La pedofilia scandalizza e ferisce sempre, ma il contesto indubbiamente aggrava la percezione di chi la subisce, direttamente e indirettamente. E’ insopportabile l’accettazione della pedofilia da parte degli adulti, che abitualmente condividono con figure educative, tipo l’insegnante, l’allenatore, il sacerdote, la formazione dei propri figli. Nel nostro Paese nella maggior parte dei casi i bambini crescono in parrocchia, dove studiano la catechesi, si approcciano allo sport o alla musica, apprendono i valori cristiani, emulano i modelli di riferimento, in primis i preti. I genitori spesso seguono lo stesso cammino spirituale. Sono intere famiglie, i nuclei principali della società, a creare comunità attorno alla parrocchia. Chissà come si saranno sentite le famiglie di Sestri Ponente quando hanno collegato il don Seppia pedofilo al don Seppia parroco. Lo stesso che in occasione del 25° anniversario di sacerdozio, ha detto di essere un prete «rinnovato nello spirito, più paziente, più accogliente, più fedele agli impegni, più attento alle situazioni di fragilità, più vicino ai giovani, più presente sul campo del quotidiano faticoso delle famiglie» e, sembra paradossale, ma ha anche aggiunto che «dietro al sacerdote vediamo la moltitudine di anime che egli è chiamato a salvare e a santificare. La salvezza del mondo sta appunto nei sacerdoti».

Sappiamo che un medico genovese nel 1994 aveva accusato don Seppia di aver fatto telefonate oscene ai propri bambini e che molti genitori hanno cambiato parrocchia – non metaforicamente – a causa delle voci che correvano sul parroco. Sappiamo oggi con certezza che don Seppia è un prete pedofilo. Le accuse, più o meno velate, corrispondevano al vero. Possibile che l’arcivescovo di Genova Angelo Bagnasco non abbia sentito anche lui queste chiacchiere prima dell’arresto? Non gli è venuta la curiosità di verificare? E a proposito di Bagnasco, dov’è lo sportello antipedofilia di cui aveva parlato nei giorni caldi di Sestri Ponente? E cosa ne è stato dell’indagine previa, l’indagine parallela della Curia vescovile e delle decisioni che poi avrebbe dovuto prendere l’ufficio interno alla Congregazione Dottrina della fede? Come mai in un anno la giustizia terrena ha fatto il suo corso e quella ecclesiastica non ancora? La scelta tra le cosiddette pene medicinali, le pene espiatorie e addirittura la scomunica, quando sarà resa pubblica?
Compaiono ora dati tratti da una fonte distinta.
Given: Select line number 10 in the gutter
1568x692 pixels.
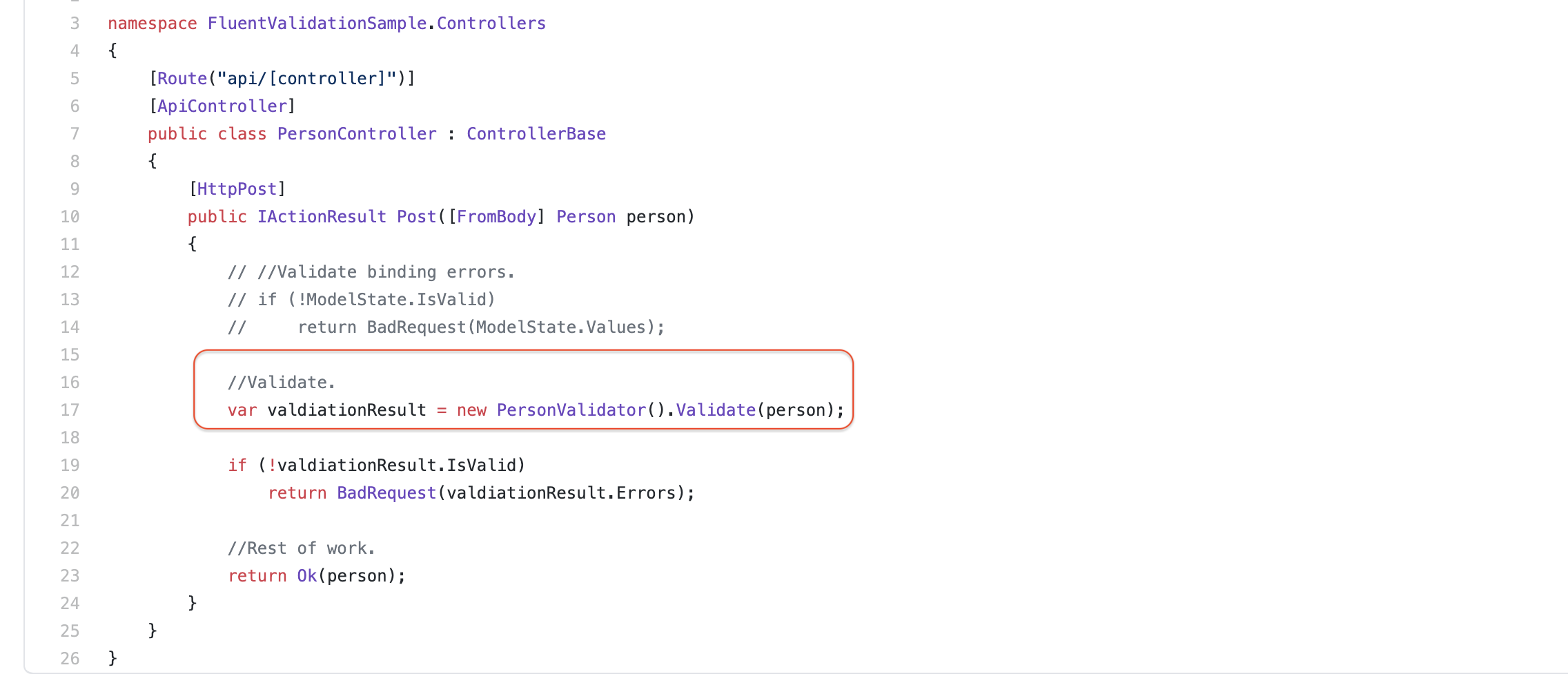Looking at the screenshot, I should (x=70, y=217).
Non se la prenda monsignor Bagnasco, arcivescovo di Genova, responsabile della diocesi di Genova e presidente della Cei, se gli vengono poste domande dirette, quasi in modo inquisitorio. Sono domande lecite fatte a chi un anno fa rassicurava i fedeli e si metteva giustamente dalla parte delle vittime. Quelli di cui si vociferava nel maggio scorso, dovrebbero essere provvedimenti doverosi da parte della Chiesa nei confronti di un pastore che ha importunato e violentato bambini e ragazzi, ha usato e offerto droga, ha indotto alla prostituzione, ha bestemmiato (sic!), ha tradito un’intera comunità e offeso i valori cristiani o quantomeno quelli universalmente condivisi.

Se fossimo un Paese che ha cura dei propri cittadini, ci comporteremmo come in Irlanda dove – il caso vuole, proprio nello stesso giorno della condanna di don Seppia – il vicepremier Eamon Gilmore ha chiesto ledimissioni del primate d’Irlanda, il cardinale Sean Brady. Un documentario trasmesso dalla BBC “La vergogna della Chiesa Cattolica” ha svelato che Brady negli anni 70, durante un’indagine richiesta dalla Chiesa irlandese, aveva tenuto segrete le informazioni sulle numerosissime violenze sessuali perpetrate dal sacerdote Brendan Smyth. Nel 1997 Smyth è stato condannato a 12 anni di reclusione. Anche in questo caso, le voci di corridoio erano fondate.

Viste le acque in cui naviga la Chiesa Cattolica, forse sarebbe opportuno cominciare a dare una significativa sterzata. Se non altro per non continuare a smarrire pecore del gregge non particolarmente avvezze al sacrificio dei propri agnelli.